ロザンと学ぶ法律教室

ロザンと学ぶ法律教室どれくらい相続できるの?

相続のこと

どれくらい相続できるの?
相続する人(相続人)が相続する割合を相続分といいます。
民法では相続人の相続順位を次のように定め、相続人に応じて相続分が決まります。

① 亡くなった方に子がある場合
配偶者が全遺産の2分の1を、子が2分の1を相続します。子が複数いるときはこの2分の1を均等に分けます。配偶者のほかに子が3人いれば子1人あたりの相続分は全遺産の6分の1になるわけです。
非嫡出子(※)は嫡出子の2分の1となるとの法律の規定がありましたが、最高裁判所がこの規定は憲法違反であると判決したことから、平成25年9月5日以後に開始した相続について非嫡出子と嫡出子は平等に扱われることとなりました。
(※)法律上の婚姻関係にある男女の間に生まれた子のことを「嫡出子」、そうでない子を「非嫡出子」といいます。

② 亡くなった方に子がいない場合
配偶者が全遺産の3分の2を、直系尊属が3分の1を相続します。

③ 亡くなった方に子も直系尊属もいない場合
配偶者が全遺産の4分の3を、兄弟姉妹が4分の1を相続します。
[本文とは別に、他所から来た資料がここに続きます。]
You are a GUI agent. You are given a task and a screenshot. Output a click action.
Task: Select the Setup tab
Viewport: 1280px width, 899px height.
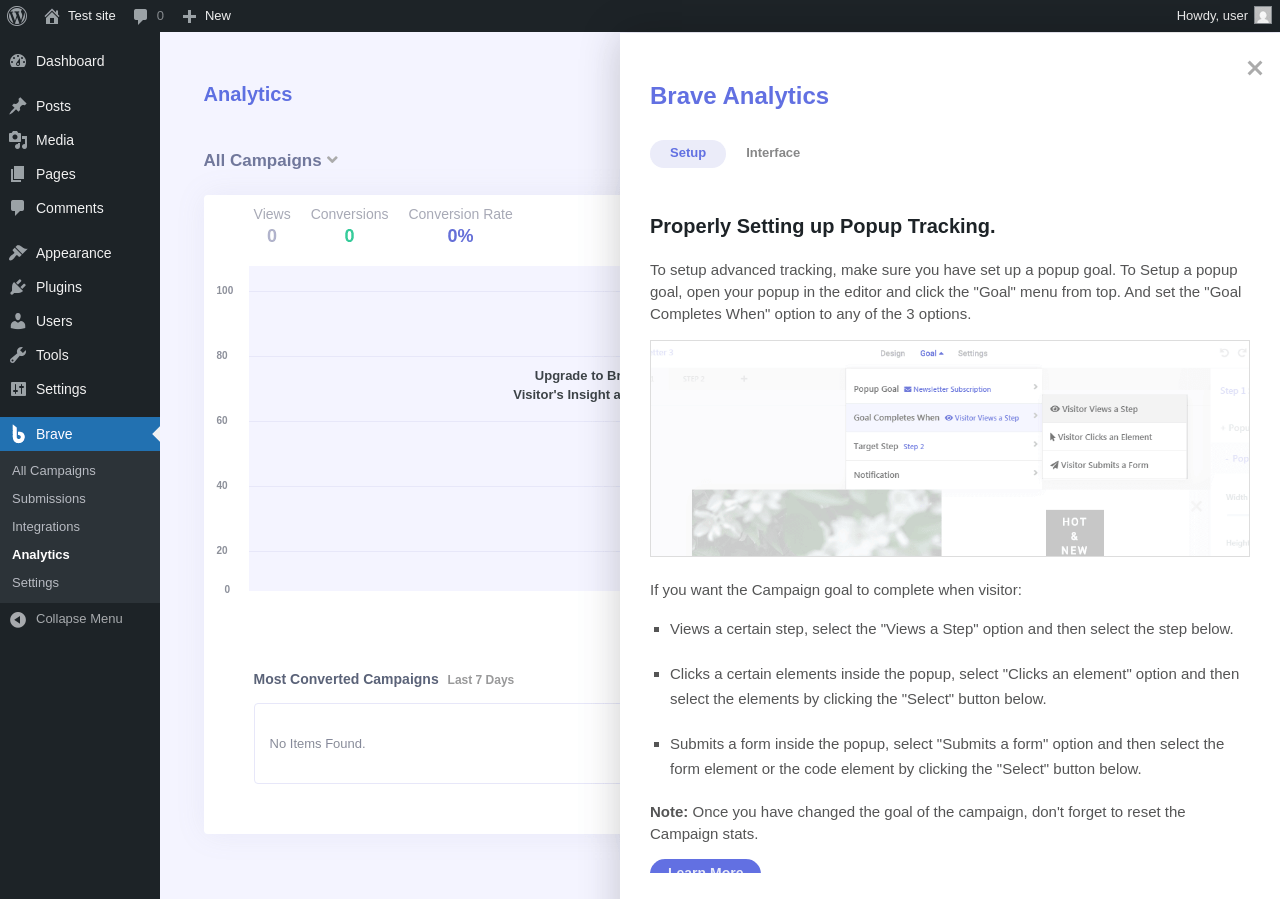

兄弟姉妹が複数いるときはこの4分の1を均等に分けます。ただし、亡くなった方と父母の一方が異なる場合の兄弟姉妹の相続分は、父母双方を同じくする兄弟姉妹の相続分の2分の1となります。

※ 配偶者がいない場合には、それぞれの順位者が全遺産を相続します。

上記のように法律で定められた相続分ではなく、相続人全員で相続財産をどのように分けるかを決めることもできます。これを遺産分割協議といいます。遺産分割協議をする際に未成年者がいるときには注意が必要です。

宇治原のワンポイントアドバイス!
ただし、遺言書がある場合
被相続人の遺言が最優先されます。